FaithWorld

Bahrain Sunni says majority Shi’ite opposition must change leaders

May 30, 2011

(An anti-government protester waves a Bahraini flag during a rally in Manama March 3, 2011/James Lawler Duggan)

Bahrain’s opposition must change its leadership for the divided Gulf Arab state to move on with political reconciliation after crushing a pro-democracy movement led by majority Shi’ites, a Sunni cleric said on Saturday. Sheikh Abdullatif Al-Mahmoud said the democracy movement, which began in February when protesters inspired by uprisings in Tunisia and Egypt occupied a roundabout in Manama, had been hijacked by Shi’ite opposition leaders with a sectarian agenda who were in contact with Iran’s clerical leadership.

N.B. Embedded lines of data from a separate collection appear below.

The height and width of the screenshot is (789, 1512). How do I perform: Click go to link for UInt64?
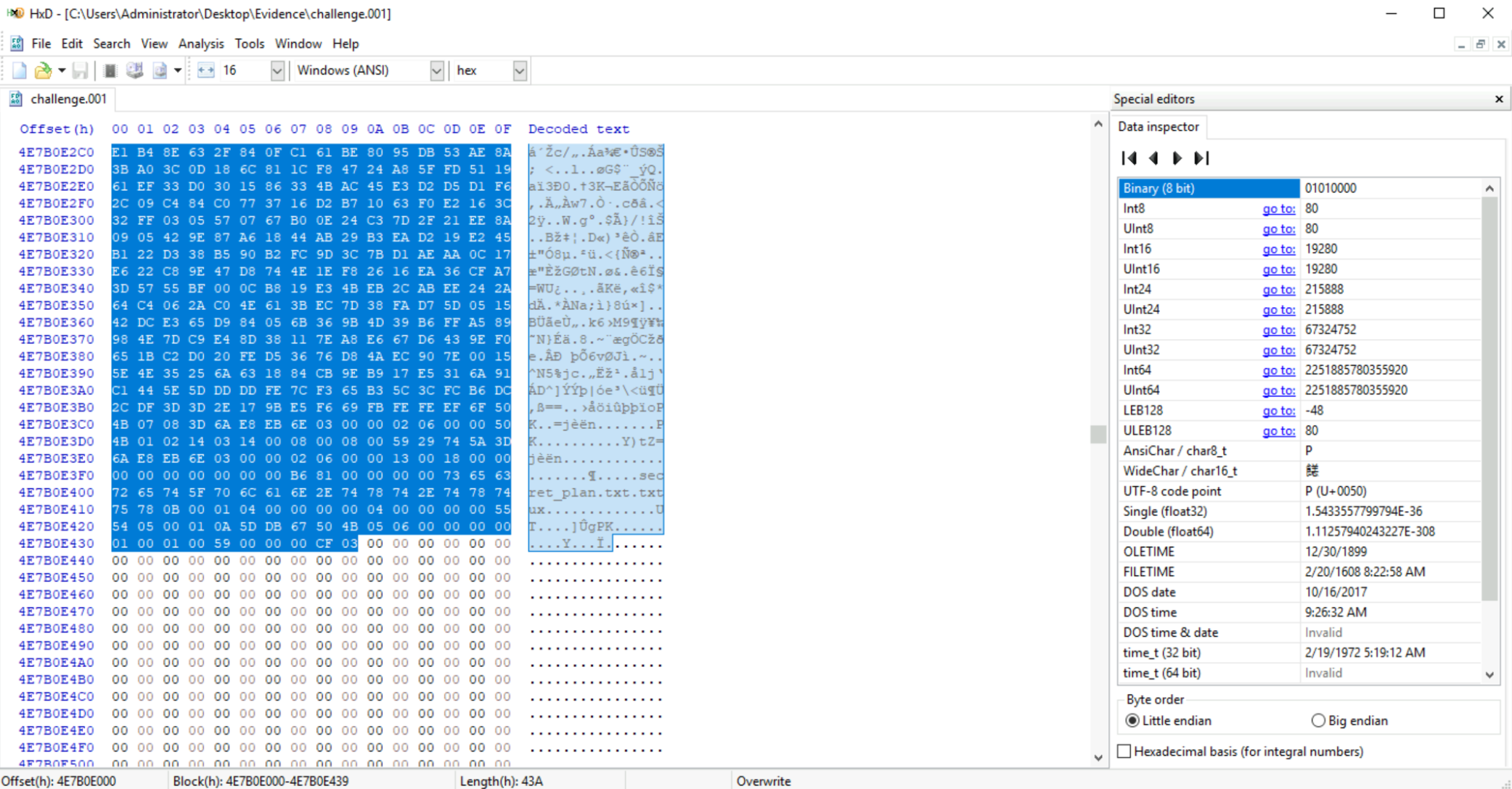1278,391
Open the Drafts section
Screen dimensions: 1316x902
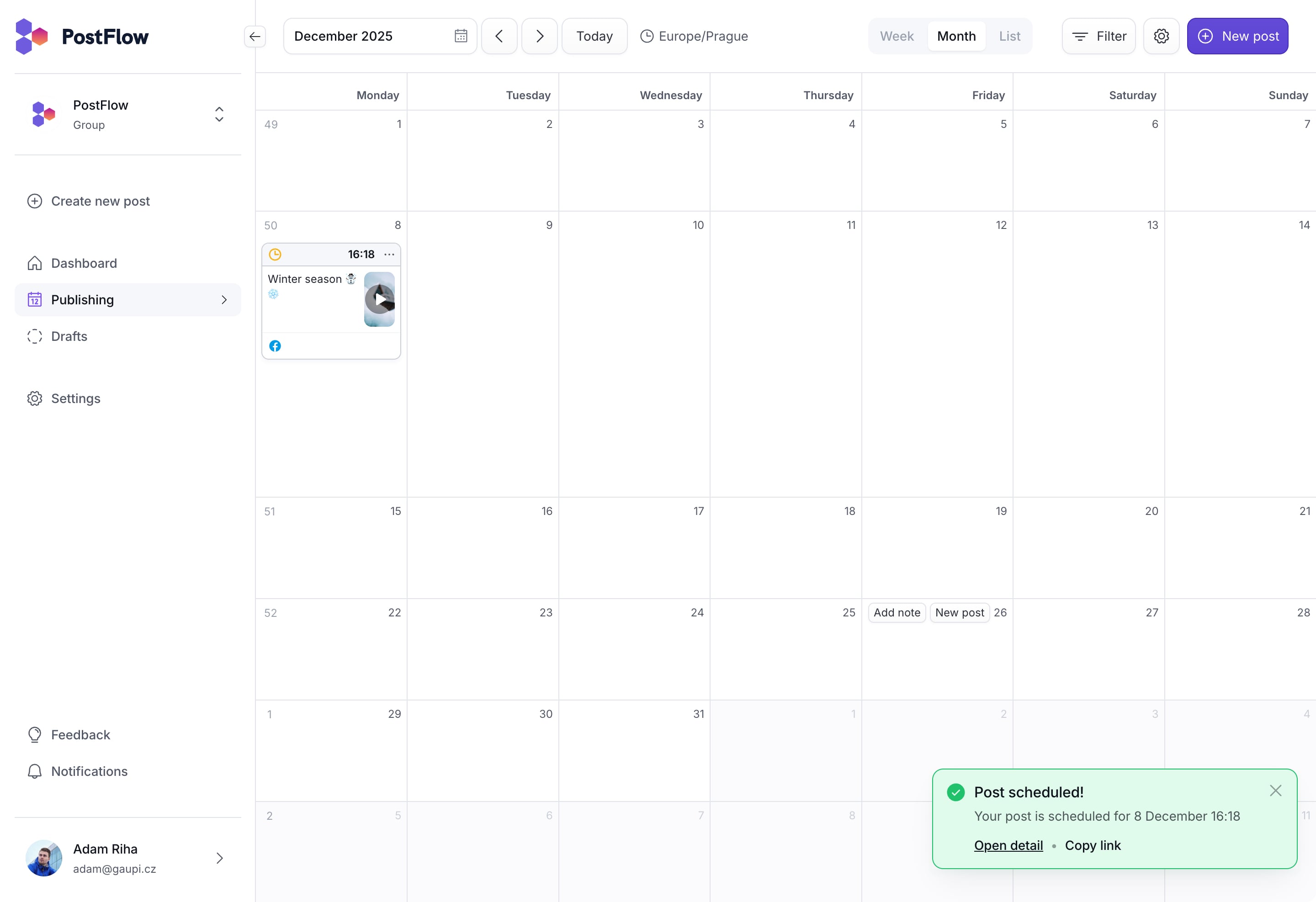pyautogui.click(x=69, y=336)
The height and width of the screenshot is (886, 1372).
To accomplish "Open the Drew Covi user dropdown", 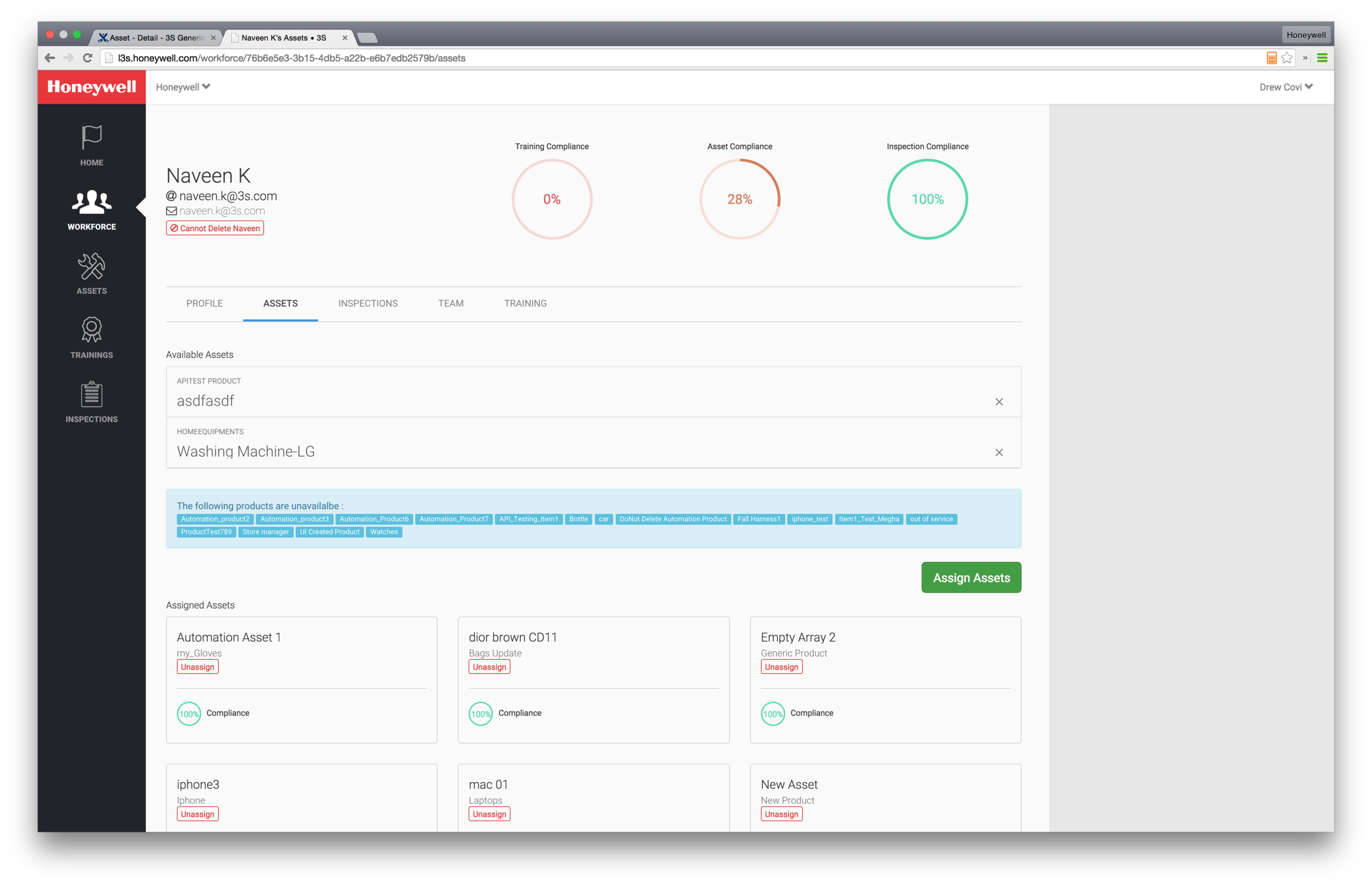I will pyautogui.click(x=1286, y=87).
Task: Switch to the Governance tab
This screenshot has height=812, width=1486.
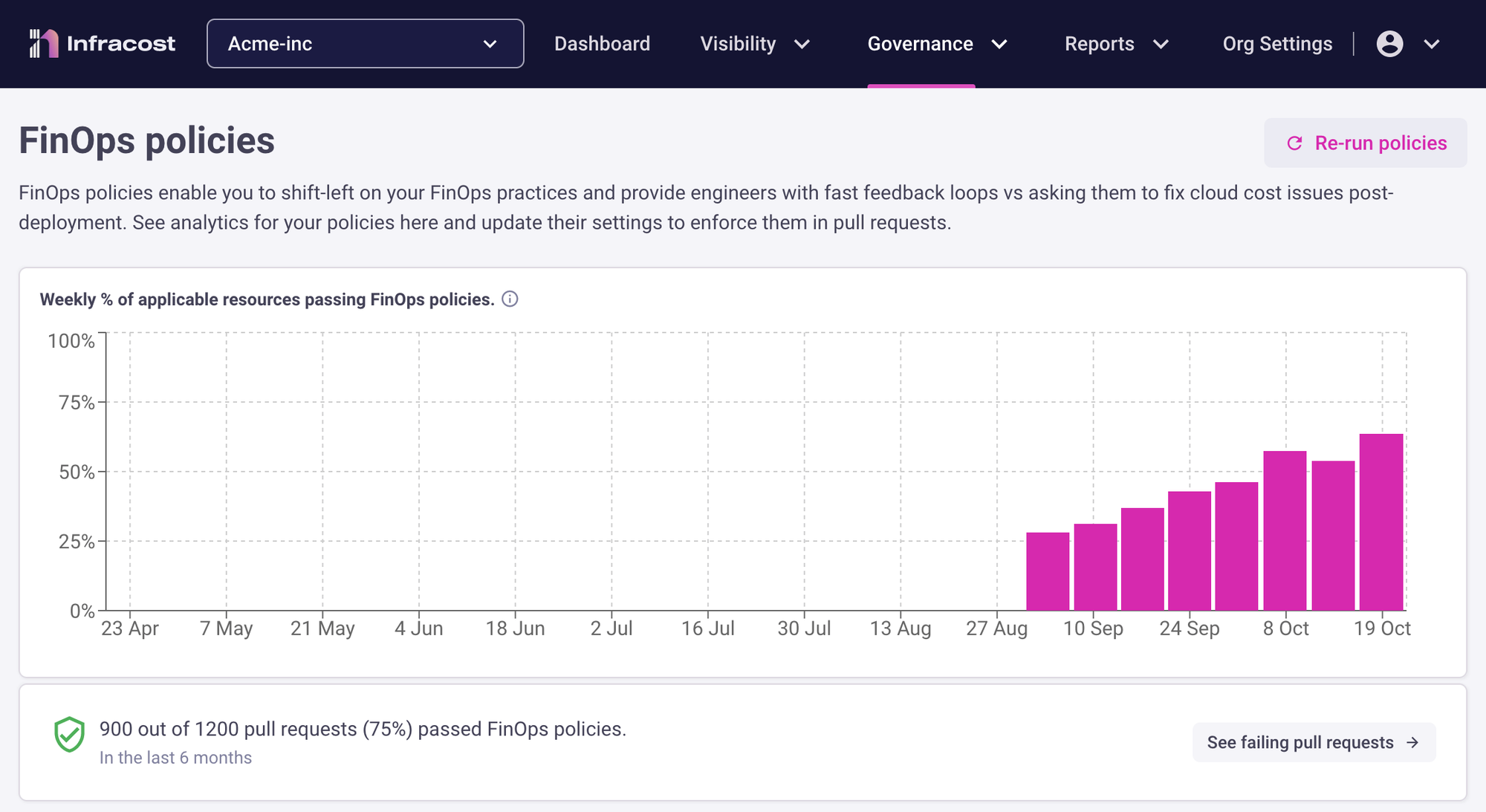Action: click(x=921, y=44)
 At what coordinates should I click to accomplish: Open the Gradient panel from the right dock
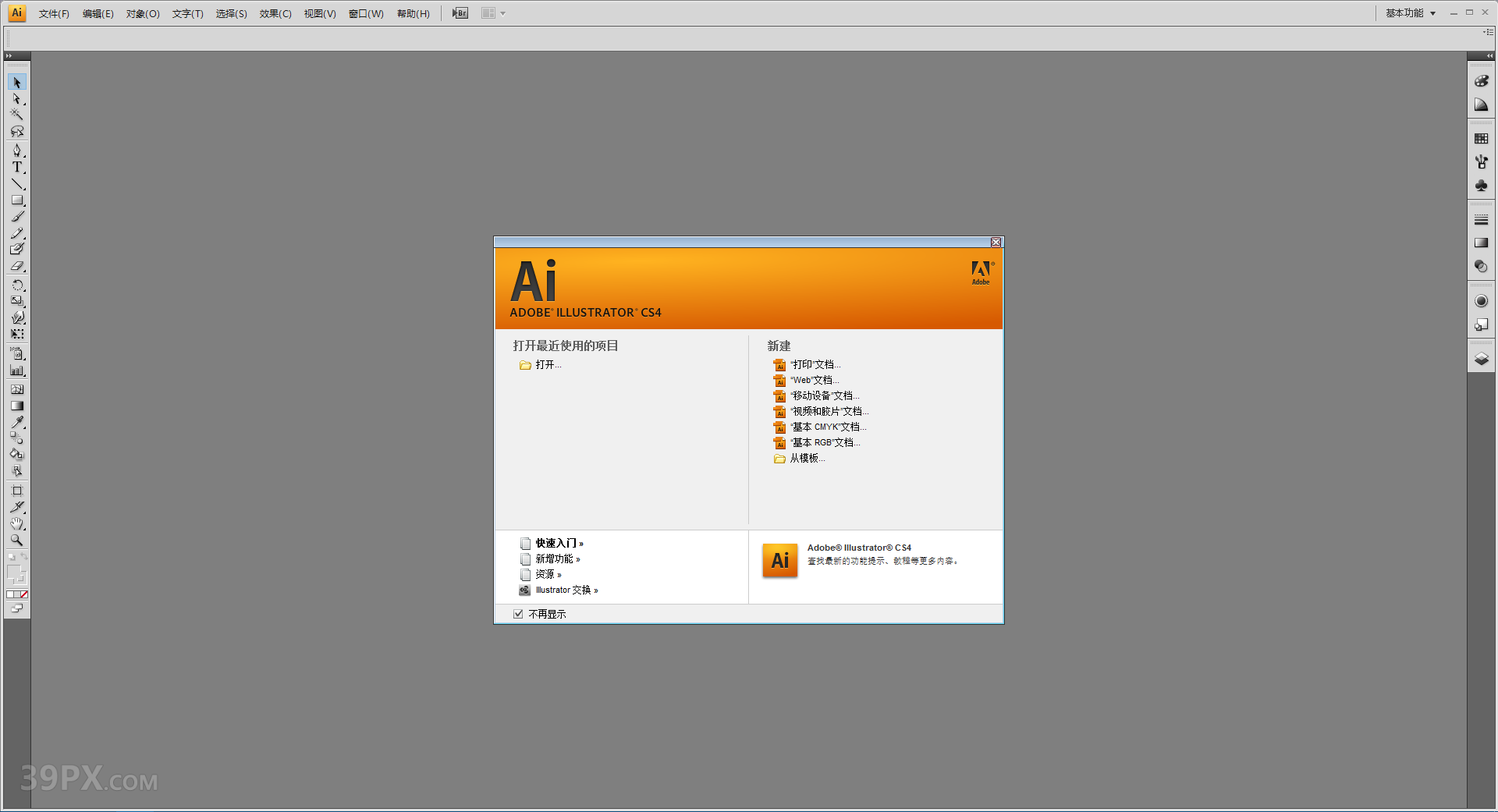click(1481, 242)
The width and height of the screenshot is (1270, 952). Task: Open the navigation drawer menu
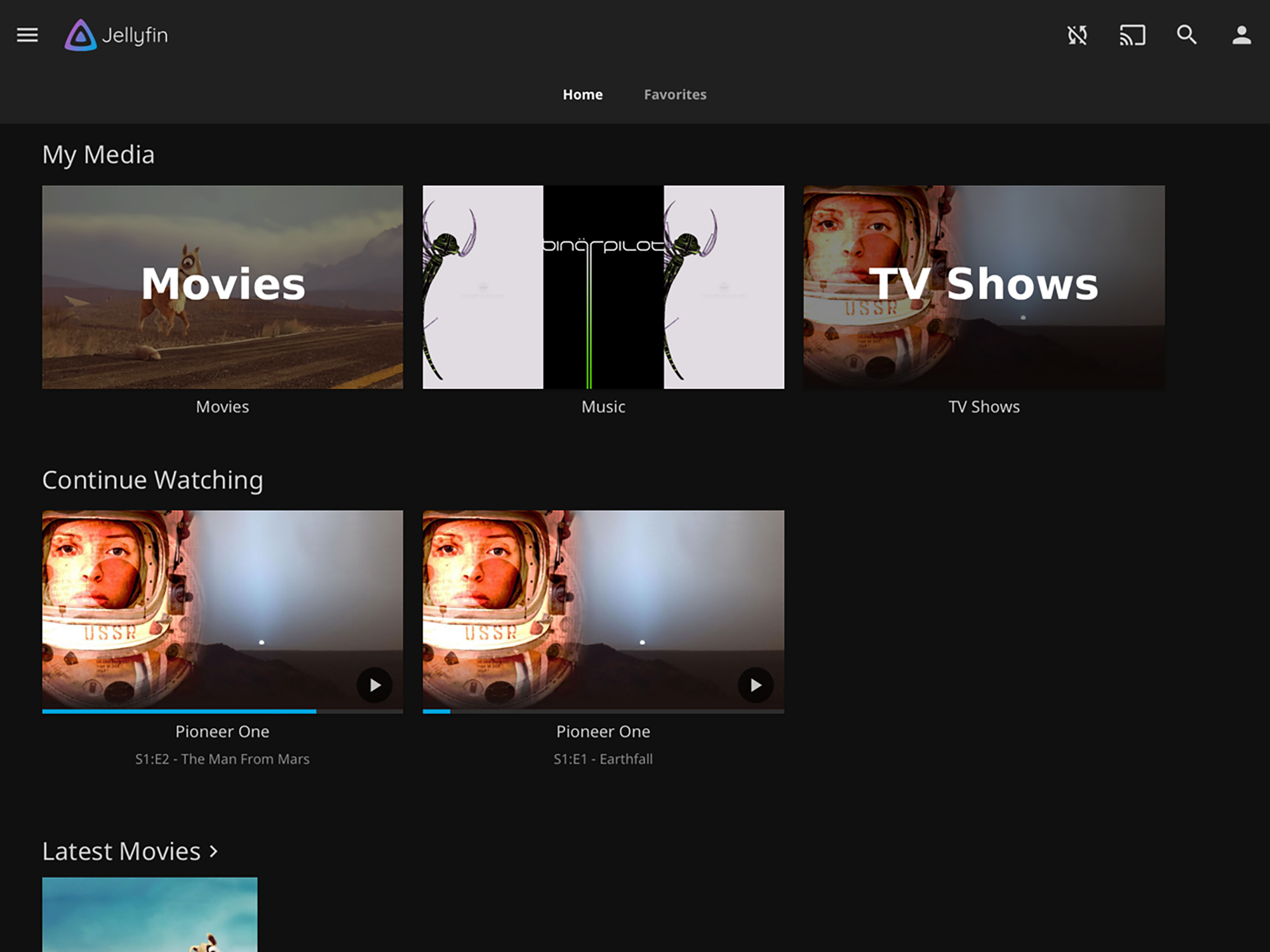click(27, 36)
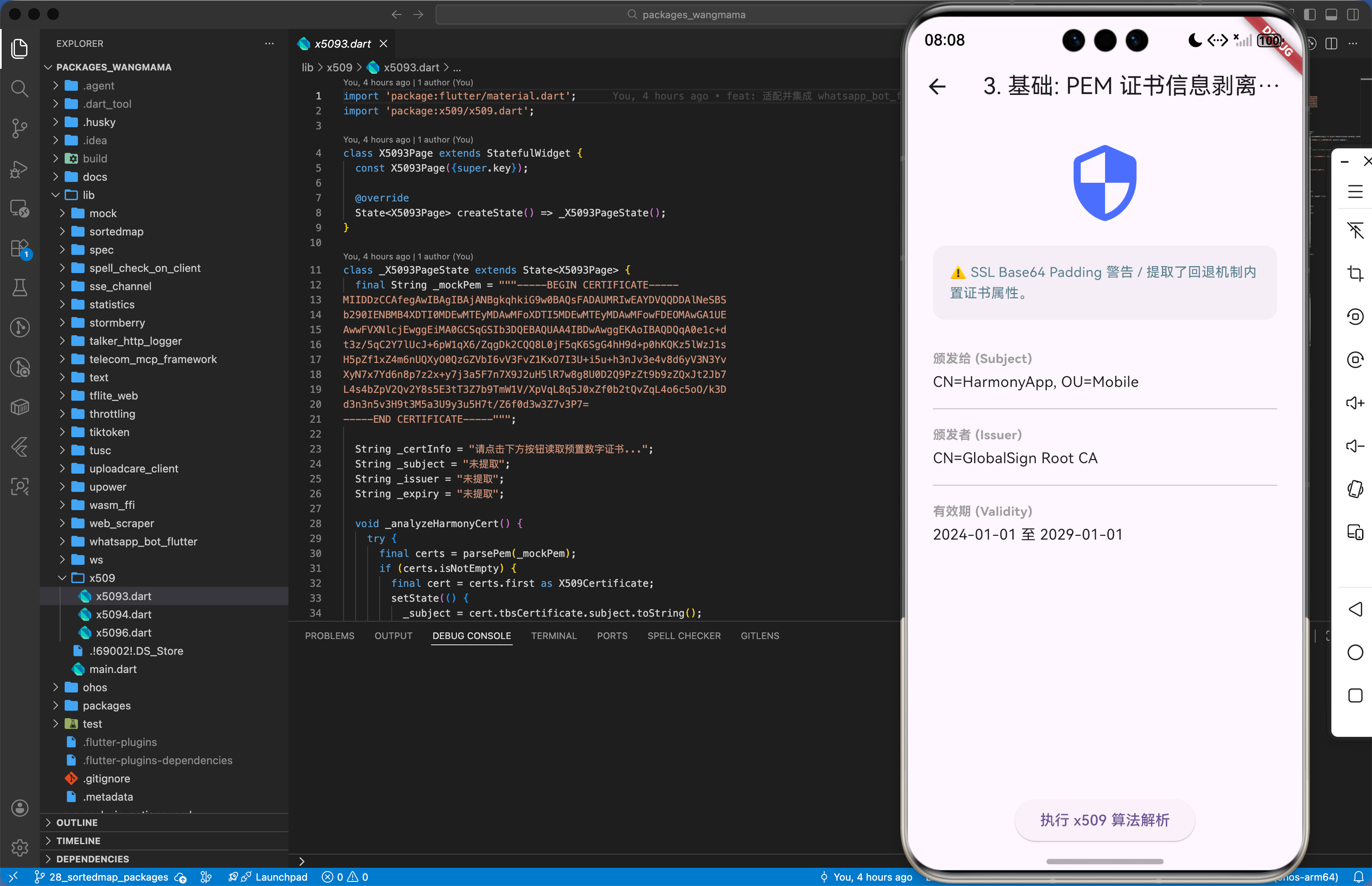Toggle bottom panel layout button
This screenshot has width=1372, height=886.
coord(1331,15)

Mahmoud led a team of Sunni negotiators coordinating with Crown Prince Sheikh Salman bin Hamad al-Khalifa in talks with the opposition days before Saudi troops entered Bahrain to help the government break up the protest movement and arrest its leaders in mid-March. He said Shi’ite leaders, headed by Sheikh Ali Salman, leader of the largest opposition group Wefaq, had overplayed their hand by trying to marginalise the royal family in the talks on political reform and accused them of taking orders from Iran — a familiar Sunni charge against group.

“We consider there to be three forces: the system (royal family), the Sunnis and the Shi’ites, and political and constitutional reform needs the consent of all of them,” he said in an interview. “The problem is that the political Shi’ite movement has not conducted a reappraisal up to now. We don’t want to reject Shi’ites or their political groups,” he said. “What is needed is that they reform themselves then present themselves again to society. In my view they will change their political leaderships, especially Wefaq.”

Twenty-one opposition leaders — seven of whom are abroad — are on trial in military court on charges of seeking to overthrow the government. Salman is not one of them, as the authorities have left senior Shi’ite clerics alone. Sunni political groups are demanding the men be sentenced to death and the government refrain from issuing amnesties. The leaders on trial are not all Shi’ite. They include Ibrahim Sharif, a Sunni who heads the secular Waad group.